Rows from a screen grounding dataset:

/---

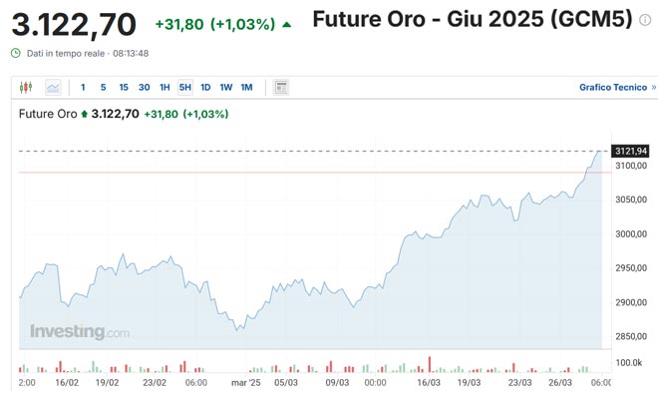
Task: Click the green arrow beside Future Oro label
Action: (84, 114)
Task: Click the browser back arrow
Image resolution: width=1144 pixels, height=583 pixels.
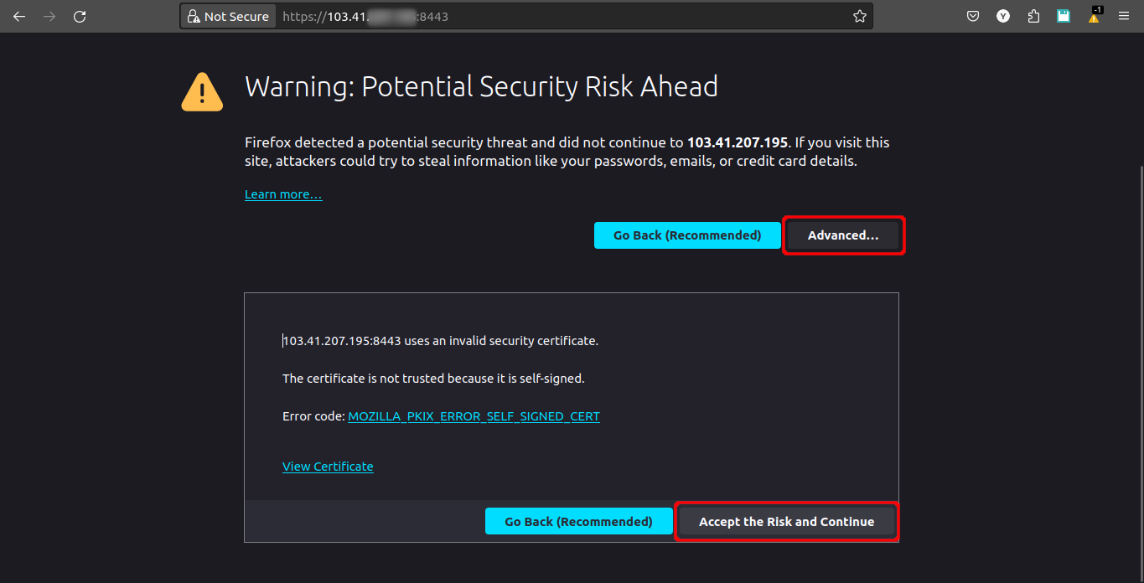Action: point(19,16)
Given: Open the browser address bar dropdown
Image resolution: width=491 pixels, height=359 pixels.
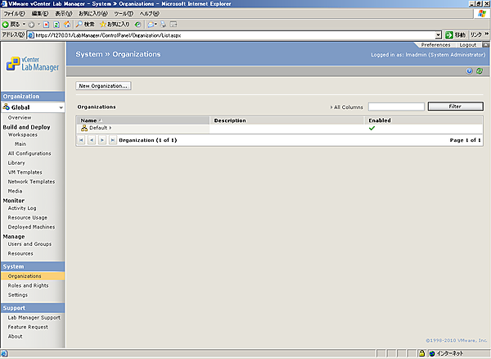Looking at the screenshot, I should pos(439,35).
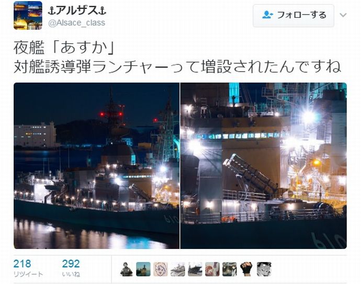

\---

TASK STATEMENT | Reproduce all of the records above line for line without changing any wording, and omit the pictures from your copy.

WRITTEN REPLY |
Task: Click the green arrow beside Future Oro label
Action: (84, 114)
Task: Click the browser back arrow
Image resolution: width=1144 pixels, height=583 pixels.
Action: point(19,16)
Given: Open the browser address bar dropdown
Image resolution: width=491 pixels, height=359 pixels.
Looking at the screenshot, I should pos(439,35).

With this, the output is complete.